» **REQUIREMENT 1**:
Translate this sentence from the biographical passage below into French: "The family removed from Ross-shire to Newcastle-on-Tyne when young Fairbairn was about fourteen or fifteen years of age, his father having been appointed manager of the Percy Main Colliery."
» **REQUIREMENT 2**:
Reproduce word for word everything in the biographical passage below from "The family removed" down to "Percy Main Colliery.".

» **PASSAGE PROVIDED**:

His uncle, Mr. Peter Fairbairn, was then commissioner for Lord Seaforth, and lived near Braban Castle; thus he was introduced to, and became acquainted with, the Seaforth family, whom he often visited as a much-esteemed and valued friend in after-life.

It was here, at the parish school of Munlochy, that he received the principal part of his early schooling-limited, indeed, but sufficient to form the groundwork on which he afterwards built up a large amount of valuable knowledge by diligent self-culture; forming one of the many instances in which men, who have subsequently risen to distinction, have owed their early training to the Scotch parochial school system.

It was here, also, that his love of mechanics was early manifested, for Fairbairn was no exception to the rule that bids one look for infantile traits of the talents that give a man distinction. When a child, his favourite playthings were a knife, a gimlet, and a saw, with which he made tiny boats and ships without number, and water-mills and windmills by the dozen. One of his achievements was the construction of a wagon, in which he was able to wheel about a little brother who was too weak to walk. This brother, fifty years later, was the Mayor of Leeds, the late Sir Peter Fairbairn.

The family removed from Ross-shire to Newcastle-on-Tyne when young Fairbairn was about fourteen or fifteen years of age, his father having been appointed manager of the Percy Main Colliery.

Previous to joining his family young Fairbairn had the advantage of some additional education with his uncle, who was parish schoolmaster at Galashiels, from whom he learnt book-keeping and land-surveying. At this time, in an early attempt to earn his own livelihood, he received an injury to one of his legs, which laid him up for several months. This period of confinement was, however, not lost, for the enforced leisure gave him the opportunity of much profitable reflection and useful study. But his best instructor in early life had been his mother, a woman of sincere piety, who, by example as well as by precept, opened the minds and hearts of her children, and whose character was of that quality which one is accustomed to hear of in the mothers of men so sterling and so remarkable.

» **DATASET EXTRACT**:
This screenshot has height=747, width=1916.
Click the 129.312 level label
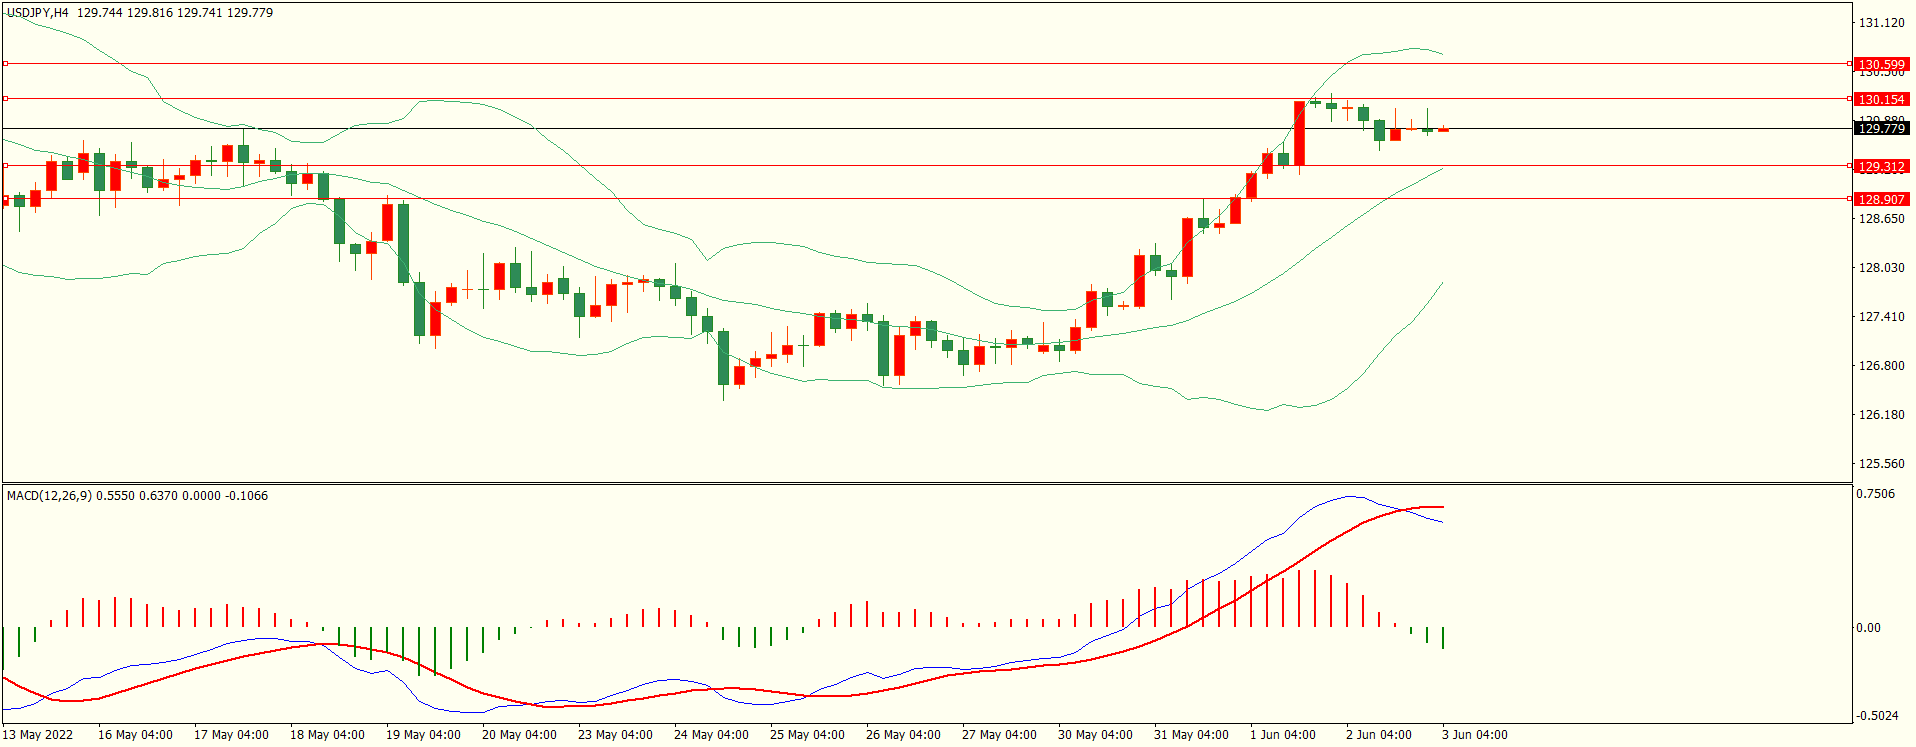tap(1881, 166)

--

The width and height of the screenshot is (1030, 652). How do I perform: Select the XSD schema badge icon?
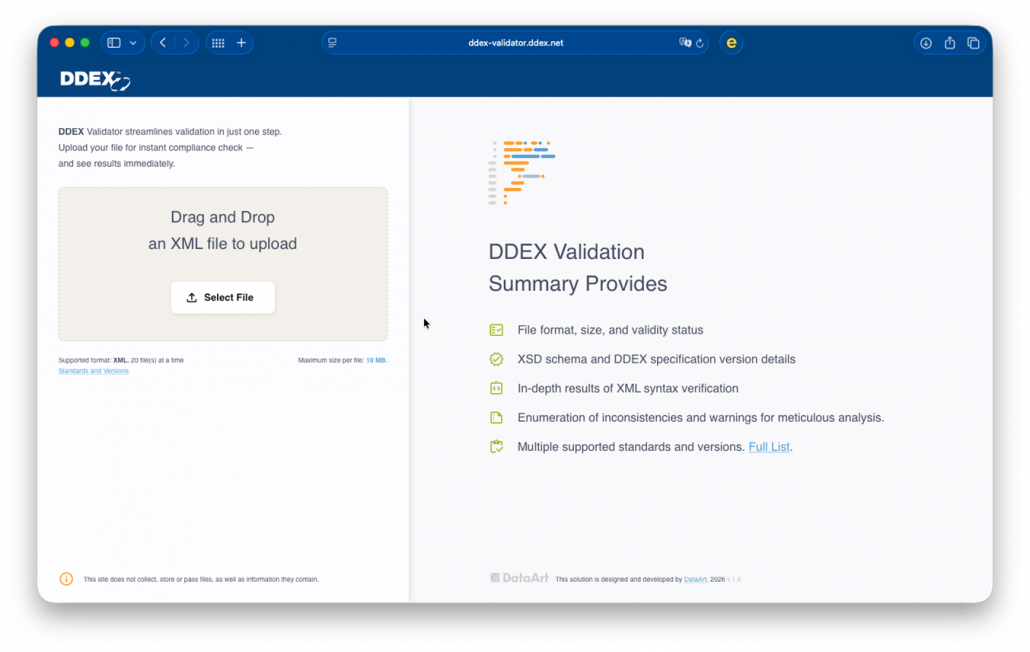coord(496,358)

» **WRITTEN ANSWER 1**:
La famille quitta le Ross-shire pour Newcastle-on-Tyne lorsque le jeune Fairbairn avait environ quatorze ou quinze ans, son père ayant été nommé directeur de la houillère de Percy Main.

» **WRITTEN ANSWER 2**:
The family removed from Ross-shire to Newcastle-on-Tyne when young Fairbairn was about fourteen or fifteen years of age, his father having been appointed manager of the Percy Main Colliery.